WORK ORDER: Repeat verbatim, and only, the lines of the data below, beginning at the line that contains "Forms & Policies (156, 2328)" and stopping after the line that contains "[University of Washington, College".
::::
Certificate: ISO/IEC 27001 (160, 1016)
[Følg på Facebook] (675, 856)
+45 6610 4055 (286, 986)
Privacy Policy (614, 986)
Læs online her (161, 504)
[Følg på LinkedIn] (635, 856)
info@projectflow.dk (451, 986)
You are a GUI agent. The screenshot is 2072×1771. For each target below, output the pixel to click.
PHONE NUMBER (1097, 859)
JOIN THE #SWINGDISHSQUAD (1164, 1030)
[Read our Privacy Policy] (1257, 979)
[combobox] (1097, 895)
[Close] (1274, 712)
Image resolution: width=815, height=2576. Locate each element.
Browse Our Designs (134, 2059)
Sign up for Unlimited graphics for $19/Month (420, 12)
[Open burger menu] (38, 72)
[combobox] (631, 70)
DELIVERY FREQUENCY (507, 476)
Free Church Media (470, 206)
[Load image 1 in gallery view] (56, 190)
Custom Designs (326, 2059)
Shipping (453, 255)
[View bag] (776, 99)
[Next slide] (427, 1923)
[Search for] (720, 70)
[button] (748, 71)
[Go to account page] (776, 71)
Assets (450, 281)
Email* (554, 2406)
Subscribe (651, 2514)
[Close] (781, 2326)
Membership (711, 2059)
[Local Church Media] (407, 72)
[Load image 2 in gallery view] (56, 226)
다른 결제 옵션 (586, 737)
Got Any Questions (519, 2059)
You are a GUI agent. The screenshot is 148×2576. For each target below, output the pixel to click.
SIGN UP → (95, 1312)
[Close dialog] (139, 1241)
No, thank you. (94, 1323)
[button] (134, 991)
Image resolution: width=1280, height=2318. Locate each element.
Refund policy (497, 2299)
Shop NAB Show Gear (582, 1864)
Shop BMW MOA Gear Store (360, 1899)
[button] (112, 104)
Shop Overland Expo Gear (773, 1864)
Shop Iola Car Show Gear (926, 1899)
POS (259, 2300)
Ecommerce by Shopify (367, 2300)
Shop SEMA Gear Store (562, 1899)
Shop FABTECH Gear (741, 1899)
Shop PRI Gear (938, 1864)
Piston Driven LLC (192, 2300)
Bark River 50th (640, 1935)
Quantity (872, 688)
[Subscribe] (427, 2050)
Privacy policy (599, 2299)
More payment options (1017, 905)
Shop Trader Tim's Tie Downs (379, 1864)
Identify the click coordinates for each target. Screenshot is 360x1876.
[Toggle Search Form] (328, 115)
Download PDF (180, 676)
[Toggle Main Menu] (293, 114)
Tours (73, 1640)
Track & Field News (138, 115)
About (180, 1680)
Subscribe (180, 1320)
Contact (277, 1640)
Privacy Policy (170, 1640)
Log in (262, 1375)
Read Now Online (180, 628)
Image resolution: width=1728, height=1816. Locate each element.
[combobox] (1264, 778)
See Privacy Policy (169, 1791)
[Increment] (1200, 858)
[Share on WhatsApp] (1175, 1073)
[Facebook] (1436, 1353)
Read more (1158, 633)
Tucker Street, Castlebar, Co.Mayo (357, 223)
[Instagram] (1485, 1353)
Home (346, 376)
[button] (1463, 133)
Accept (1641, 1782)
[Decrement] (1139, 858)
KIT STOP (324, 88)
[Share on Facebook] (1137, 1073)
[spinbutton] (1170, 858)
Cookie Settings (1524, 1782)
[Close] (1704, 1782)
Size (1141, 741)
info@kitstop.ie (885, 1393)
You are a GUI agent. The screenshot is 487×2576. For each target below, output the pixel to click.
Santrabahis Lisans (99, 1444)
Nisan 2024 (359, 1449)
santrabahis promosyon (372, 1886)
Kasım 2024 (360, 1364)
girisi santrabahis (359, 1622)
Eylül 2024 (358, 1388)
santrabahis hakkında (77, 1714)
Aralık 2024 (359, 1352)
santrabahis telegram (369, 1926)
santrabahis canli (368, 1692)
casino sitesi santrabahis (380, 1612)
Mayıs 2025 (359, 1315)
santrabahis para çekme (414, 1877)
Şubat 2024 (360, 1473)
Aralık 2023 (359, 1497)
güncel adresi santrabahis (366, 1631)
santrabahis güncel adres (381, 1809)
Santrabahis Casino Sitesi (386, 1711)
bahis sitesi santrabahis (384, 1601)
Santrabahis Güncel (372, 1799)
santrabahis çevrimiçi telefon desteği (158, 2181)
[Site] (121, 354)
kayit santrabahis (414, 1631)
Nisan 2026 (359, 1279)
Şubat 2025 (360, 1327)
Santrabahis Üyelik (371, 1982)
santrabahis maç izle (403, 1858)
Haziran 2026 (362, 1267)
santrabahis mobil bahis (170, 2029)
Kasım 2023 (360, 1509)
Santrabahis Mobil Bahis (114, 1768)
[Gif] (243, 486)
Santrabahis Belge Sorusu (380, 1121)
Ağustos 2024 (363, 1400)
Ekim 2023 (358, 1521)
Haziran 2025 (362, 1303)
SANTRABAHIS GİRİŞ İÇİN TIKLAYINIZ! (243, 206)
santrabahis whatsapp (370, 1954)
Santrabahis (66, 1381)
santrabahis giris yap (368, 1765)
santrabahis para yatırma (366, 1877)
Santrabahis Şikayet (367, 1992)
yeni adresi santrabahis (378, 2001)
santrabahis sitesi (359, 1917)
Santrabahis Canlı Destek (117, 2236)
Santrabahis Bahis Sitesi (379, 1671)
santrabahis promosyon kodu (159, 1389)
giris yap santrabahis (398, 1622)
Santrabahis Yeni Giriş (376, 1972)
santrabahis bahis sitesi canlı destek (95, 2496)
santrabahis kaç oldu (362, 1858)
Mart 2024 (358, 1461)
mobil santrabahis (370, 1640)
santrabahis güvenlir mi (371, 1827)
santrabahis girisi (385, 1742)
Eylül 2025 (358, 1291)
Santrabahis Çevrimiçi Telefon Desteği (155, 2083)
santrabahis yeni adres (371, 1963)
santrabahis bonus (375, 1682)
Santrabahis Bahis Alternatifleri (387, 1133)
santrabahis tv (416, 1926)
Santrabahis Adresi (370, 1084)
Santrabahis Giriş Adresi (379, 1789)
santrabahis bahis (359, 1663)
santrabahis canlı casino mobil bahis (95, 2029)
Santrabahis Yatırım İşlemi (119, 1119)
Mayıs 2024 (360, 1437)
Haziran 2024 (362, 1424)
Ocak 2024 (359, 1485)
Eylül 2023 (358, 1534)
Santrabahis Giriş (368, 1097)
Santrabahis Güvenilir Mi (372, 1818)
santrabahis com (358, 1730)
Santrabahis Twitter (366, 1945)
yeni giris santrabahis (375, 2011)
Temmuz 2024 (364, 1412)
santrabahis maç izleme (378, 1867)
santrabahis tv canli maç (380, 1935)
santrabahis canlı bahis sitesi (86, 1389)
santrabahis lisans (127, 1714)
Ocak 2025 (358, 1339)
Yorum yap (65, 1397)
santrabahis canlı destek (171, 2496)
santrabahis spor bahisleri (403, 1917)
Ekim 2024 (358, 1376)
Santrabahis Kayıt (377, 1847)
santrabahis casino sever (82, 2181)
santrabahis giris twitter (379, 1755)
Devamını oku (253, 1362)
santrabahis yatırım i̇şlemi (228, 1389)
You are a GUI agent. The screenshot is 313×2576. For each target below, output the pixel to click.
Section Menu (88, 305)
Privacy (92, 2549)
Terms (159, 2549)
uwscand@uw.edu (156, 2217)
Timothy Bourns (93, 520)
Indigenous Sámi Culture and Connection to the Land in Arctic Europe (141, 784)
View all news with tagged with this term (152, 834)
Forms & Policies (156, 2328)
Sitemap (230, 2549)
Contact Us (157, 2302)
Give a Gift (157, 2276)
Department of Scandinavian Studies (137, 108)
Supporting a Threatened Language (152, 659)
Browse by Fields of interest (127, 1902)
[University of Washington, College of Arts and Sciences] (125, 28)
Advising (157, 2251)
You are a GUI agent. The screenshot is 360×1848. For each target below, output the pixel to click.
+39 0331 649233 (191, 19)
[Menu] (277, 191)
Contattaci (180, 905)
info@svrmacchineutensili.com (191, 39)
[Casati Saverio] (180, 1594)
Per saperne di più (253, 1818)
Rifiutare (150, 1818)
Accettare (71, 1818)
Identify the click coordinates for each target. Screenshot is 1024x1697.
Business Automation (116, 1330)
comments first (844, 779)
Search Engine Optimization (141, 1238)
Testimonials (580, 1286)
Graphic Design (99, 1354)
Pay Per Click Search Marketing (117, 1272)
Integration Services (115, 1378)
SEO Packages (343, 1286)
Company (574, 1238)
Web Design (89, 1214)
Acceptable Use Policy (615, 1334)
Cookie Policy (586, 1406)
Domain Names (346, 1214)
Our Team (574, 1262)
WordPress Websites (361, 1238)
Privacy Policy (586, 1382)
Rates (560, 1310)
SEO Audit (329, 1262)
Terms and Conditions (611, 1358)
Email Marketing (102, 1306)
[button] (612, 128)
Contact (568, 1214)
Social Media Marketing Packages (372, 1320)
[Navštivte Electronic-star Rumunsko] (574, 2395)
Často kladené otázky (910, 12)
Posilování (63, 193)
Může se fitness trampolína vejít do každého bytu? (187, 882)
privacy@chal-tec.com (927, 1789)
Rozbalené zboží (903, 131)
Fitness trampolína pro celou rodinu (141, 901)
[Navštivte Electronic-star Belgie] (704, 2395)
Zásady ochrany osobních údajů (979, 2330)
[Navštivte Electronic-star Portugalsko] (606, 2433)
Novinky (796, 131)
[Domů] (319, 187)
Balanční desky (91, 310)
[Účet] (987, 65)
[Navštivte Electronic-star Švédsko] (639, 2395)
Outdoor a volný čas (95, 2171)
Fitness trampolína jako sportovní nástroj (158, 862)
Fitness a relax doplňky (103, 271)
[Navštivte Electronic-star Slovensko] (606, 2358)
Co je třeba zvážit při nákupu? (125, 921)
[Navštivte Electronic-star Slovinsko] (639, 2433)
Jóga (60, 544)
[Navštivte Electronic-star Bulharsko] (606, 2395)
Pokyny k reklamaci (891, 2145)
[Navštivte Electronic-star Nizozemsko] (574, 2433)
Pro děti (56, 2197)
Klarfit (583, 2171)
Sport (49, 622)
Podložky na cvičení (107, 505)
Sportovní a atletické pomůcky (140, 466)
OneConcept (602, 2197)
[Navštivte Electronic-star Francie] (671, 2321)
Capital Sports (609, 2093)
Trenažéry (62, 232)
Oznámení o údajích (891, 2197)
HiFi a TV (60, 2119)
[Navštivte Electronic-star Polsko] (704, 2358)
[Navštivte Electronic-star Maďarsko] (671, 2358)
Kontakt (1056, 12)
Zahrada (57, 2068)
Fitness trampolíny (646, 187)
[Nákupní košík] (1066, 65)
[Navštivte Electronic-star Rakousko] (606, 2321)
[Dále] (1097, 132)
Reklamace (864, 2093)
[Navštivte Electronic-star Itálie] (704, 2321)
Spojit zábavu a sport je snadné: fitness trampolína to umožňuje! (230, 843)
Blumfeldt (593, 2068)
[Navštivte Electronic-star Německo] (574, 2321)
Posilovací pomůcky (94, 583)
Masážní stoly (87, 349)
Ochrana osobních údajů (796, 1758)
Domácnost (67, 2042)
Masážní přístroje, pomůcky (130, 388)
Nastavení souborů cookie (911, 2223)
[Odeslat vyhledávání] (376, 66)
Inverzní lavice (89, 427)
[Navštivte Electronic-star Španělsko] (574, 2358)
::::
ANSWER TO THE EXERCISE:
Forms & Policies (156, 2328)
Sitemap (230, 2549)
Contact Us (157, 2302)
Give a Gift (157, 2276)
Department of Scandinavian Studies (137, 108)
Supporting a Threatened Language (152, 659)
Browse by Fields of interest (127, 1902)
[University of Washington, College of Arts and Sciences] (125, 28)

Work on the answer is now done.